My overall impressions are as follows:
  • Land devoted to agriculture tends to decline over time in developed countries.
  • This trend doesn't seem to be very sensitive to agricultural prices - for example the huge run-up in commodity prices in the 1970s didn't result in an increase in agricultural land usage, and the similar run-up in recent years hasn't either.
  • There's also no sign of a response to macroeconomic events - Sweden and Japan had financial crises in the early 1990s, and Spain and Greece have been in very severe crisis in recent years.  So far, these events have left little discernible trace in the data.
  • The 2002-2007 four percent increase in farm count in the US is associated with a small decline in the total area in agriculture, so presumably it must represent a splitting of existing farms, rather than colonization of unused land.


HalFiore said...

No, they're not making any more of it.

Stuart, I've been following your comments about the 4% rise in farms, and revisited the discussion from a couple of years back with Sharon Astyk and have been giving it a little thought. I certainly don't think there's enough there to undermine the basic thrust of your original argument. The number of farms has a lot to do with how farms are defined. I probably by now should have gotten around to having my little 5-acre patch cut out from the larger farm here, but it hasn't been worth the bother. That is the sort of thing that would have "created" another farm (and farmer.)

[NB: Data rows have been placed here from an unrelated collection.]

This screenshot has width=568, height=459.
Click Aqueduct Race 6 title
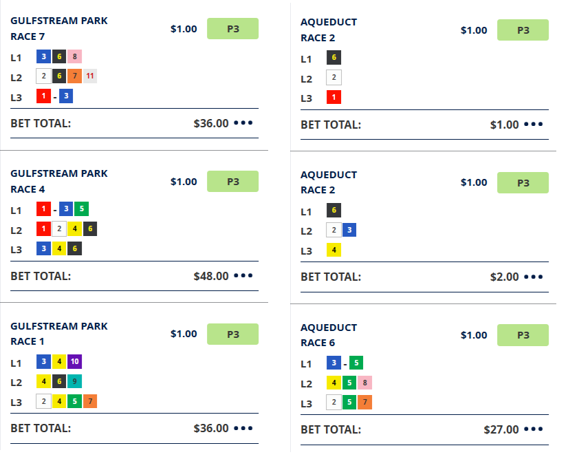[x=329, y=335]
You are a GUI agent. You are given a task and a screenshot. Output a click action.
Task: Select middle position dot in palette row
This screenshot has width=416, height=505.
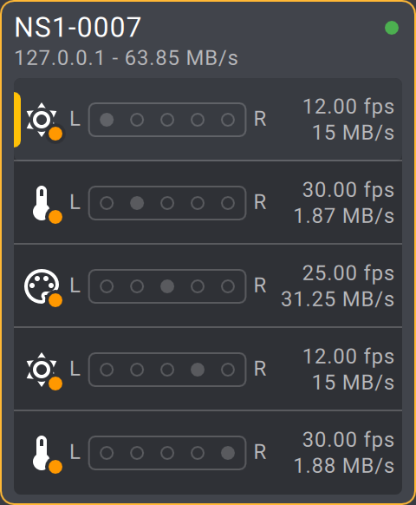[x=167, y=286]
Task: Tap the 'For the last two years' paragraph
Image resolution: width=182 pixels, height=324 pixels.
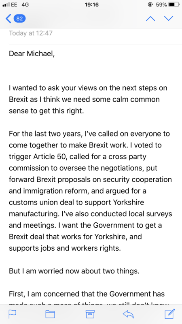Action: coord(90,191)
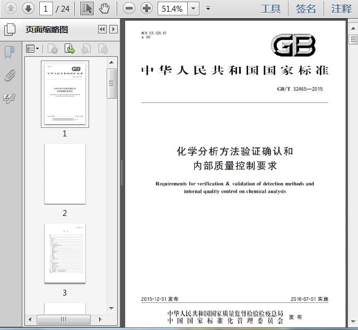This screenshot has width=358, height=330.
Task: Open the attachments paperclip panel
Action: [x=10, y=75]
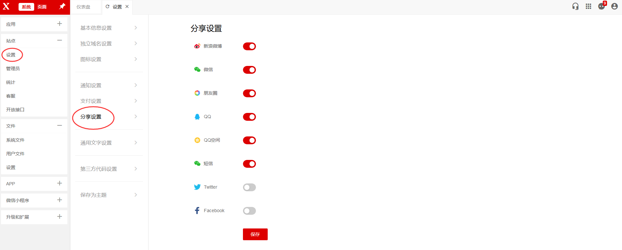This screenshot has width=622, height=250.
Task: Open 管理员 in the sidebar
Action: click(x=13, y=69)
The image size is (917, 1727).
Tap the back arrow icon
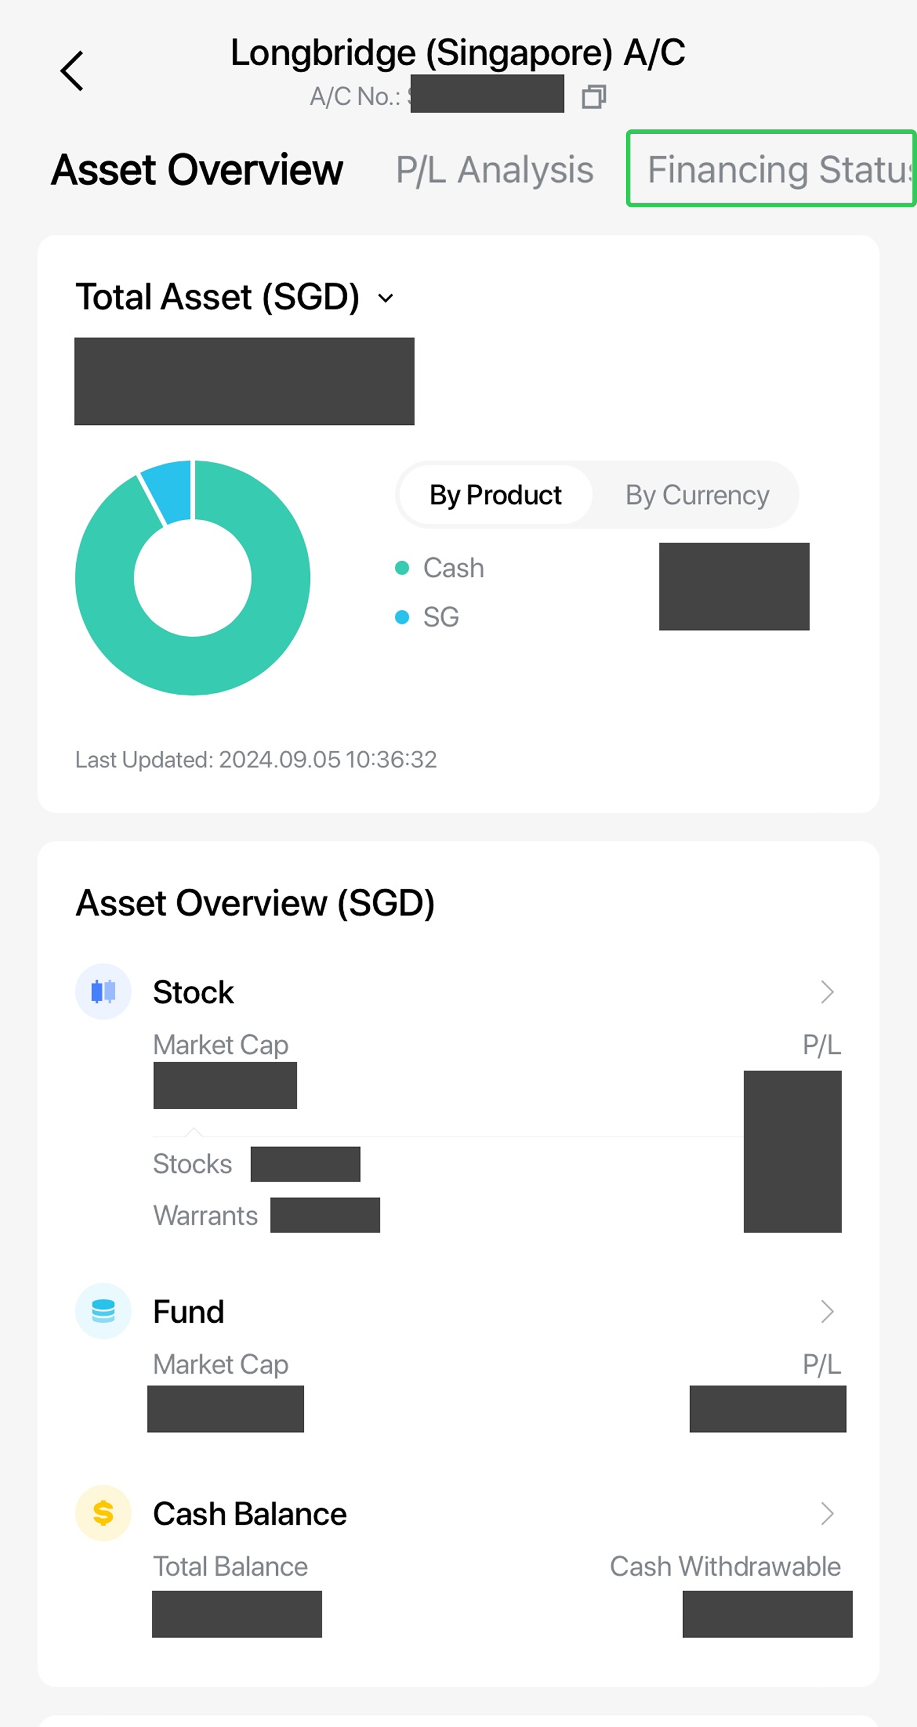[72, 71]

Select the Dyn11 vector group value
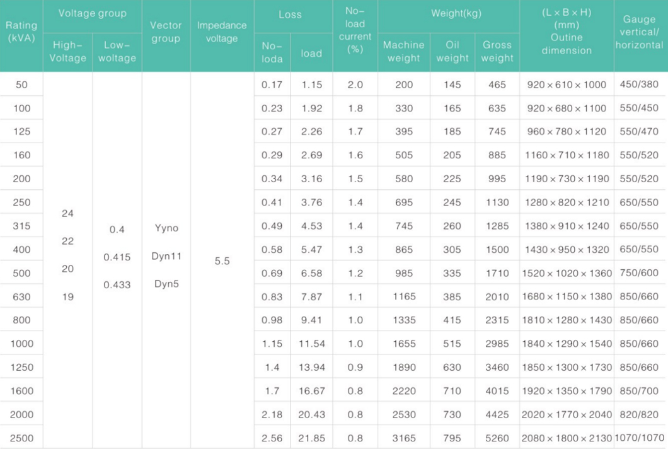[166, 256]
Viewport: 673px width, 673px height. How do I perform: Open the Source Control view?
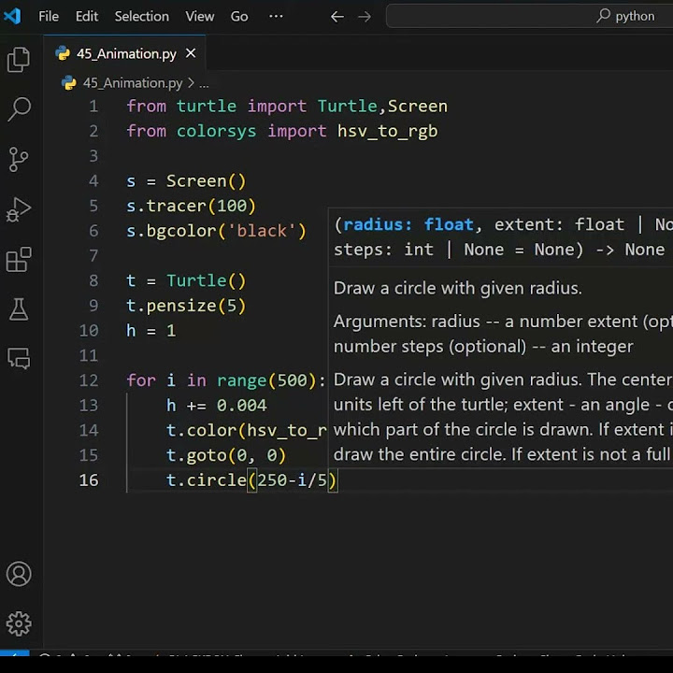tap(19, 159)
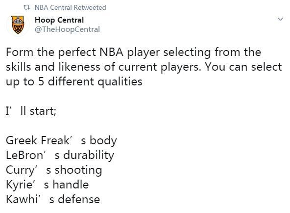Open the @TheHoopCentral handle link
Image resolution: width=290 pixels, height=213 pixels.
point(67,29)
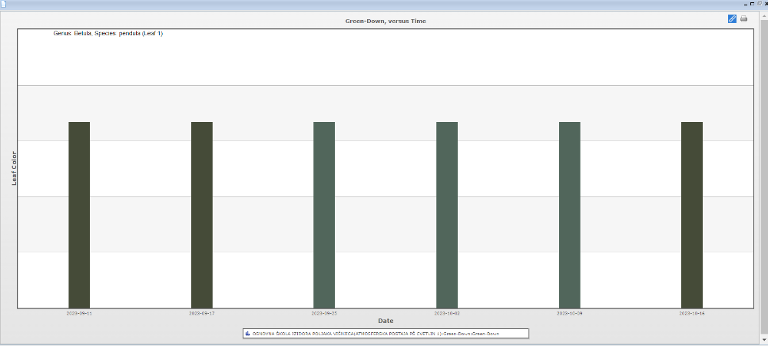Image resolution: width=768 pixels, height=346 pixels.
Task: Click the 2023-09-25 leaf color bar
Action: tap(324, 215)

At our Farmers Market, the overwhelming majority of the farmers are older than me (I'm 59.) One, an older black woman, has been farming in the hills with her husband for many years, but most of the growers here are retirees, hobby farming for a little second income on 2-5 acre parcels that they have been living on for just a few years. I have no idea how many of these rural properties were classified as farms before, but I'm pretty sure it wasn't all of them.

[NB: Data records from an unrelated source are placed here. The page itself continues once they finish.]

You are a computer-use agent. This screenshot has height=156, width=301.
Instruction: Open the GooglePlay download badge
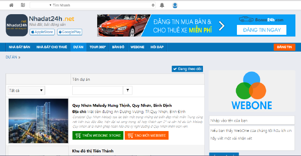tap(70, 32)
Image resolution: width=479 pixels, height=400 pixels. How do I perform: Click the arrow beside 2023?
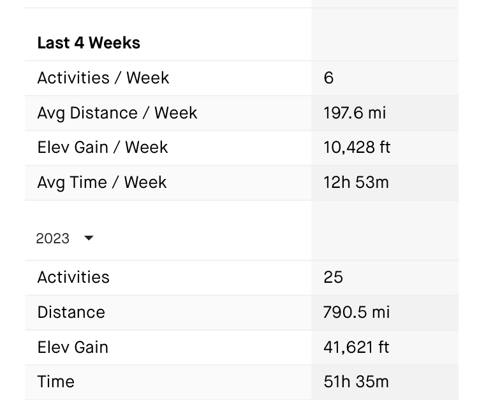tap(89, 238)
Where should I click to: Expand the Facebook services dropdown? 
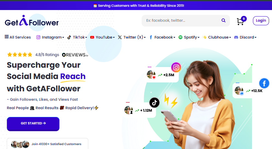click(162, 37)
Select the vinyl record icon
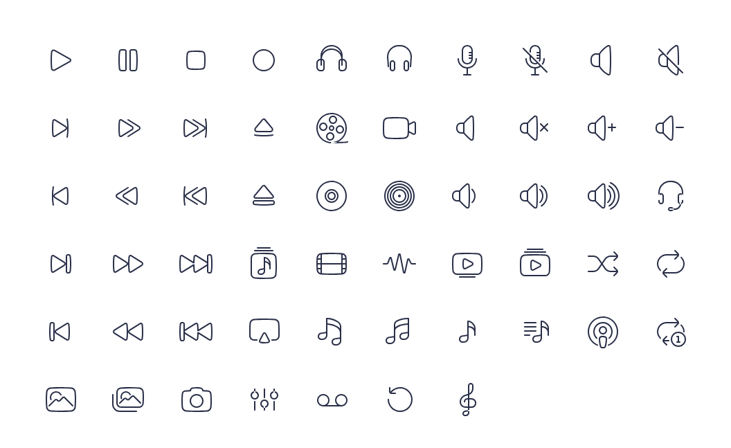The width and height of the screenshot is (731, 448). 399,196
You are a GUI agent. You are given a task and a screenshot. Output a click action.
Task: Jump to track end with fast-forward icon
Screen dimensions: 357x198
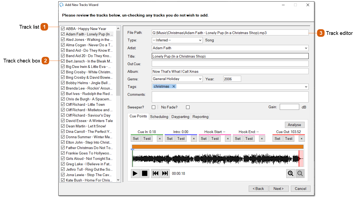pos(165,173)
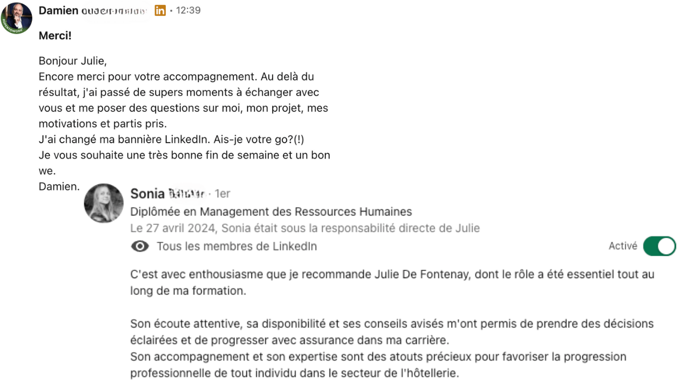Open Sonia's profile picture
Viewport: 680px width, 382px height.
[x=104, y=203]
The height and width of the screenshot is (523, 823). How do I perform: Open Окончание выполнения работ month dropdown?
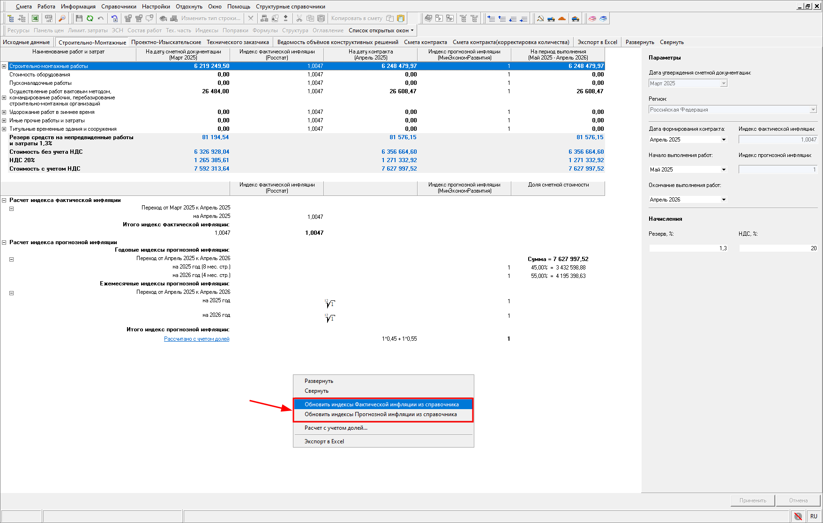coord(724,200)
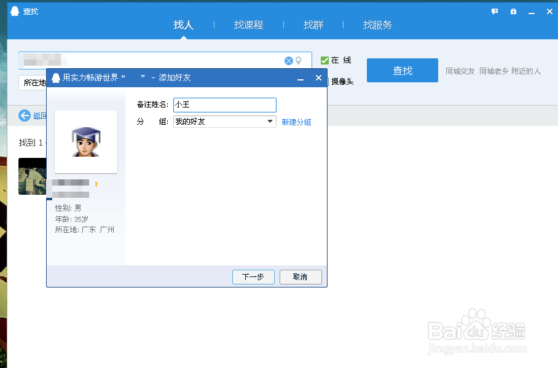
Task: Click the 附近的人 nearby people link
Action: (x=525, y=71)
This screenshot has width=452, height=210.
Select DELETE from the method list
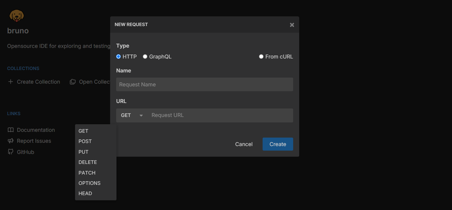pos(88,162)
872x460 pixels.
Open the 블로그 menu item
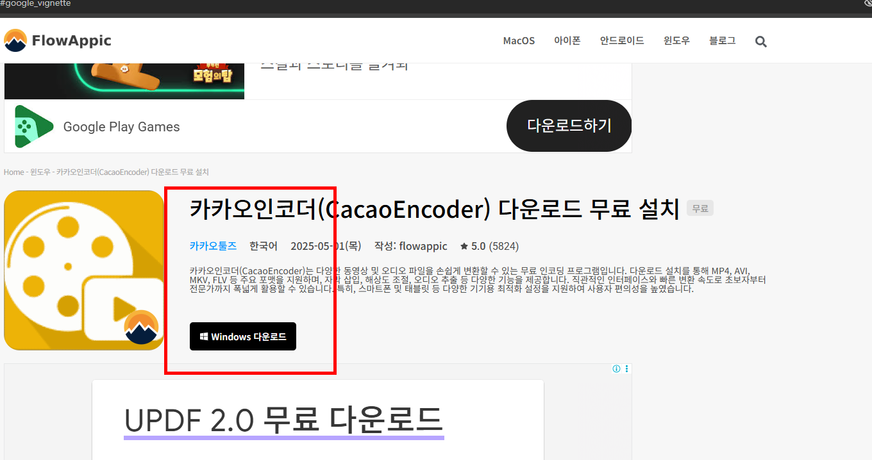coord(722,40)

Like many trends, I think the aging of the baby boom has more to do with it than anything else.

Luke The Debtor said...

I'd like to see a more expanded graph to include population density and land available for agriculture. Just to give an example, the bottom two countries - Japan and Sweden - represent the most densely populated and the highest latitude countries in the list.

In Japan's case, there is higher competition for residential and commercial use of land, and in Sweden's case because of the high latitude the growing season may be much shorter than all other countries due to the amount of available direct sunlight (especially in the Arctic Circle).

Anonymous said...


Thankfully, there is more to land than just agriculture, residential or commercial use. Japan has the highest % of forested land of any country in the OECD. For details, refer to Collapse by Jarod Diamond.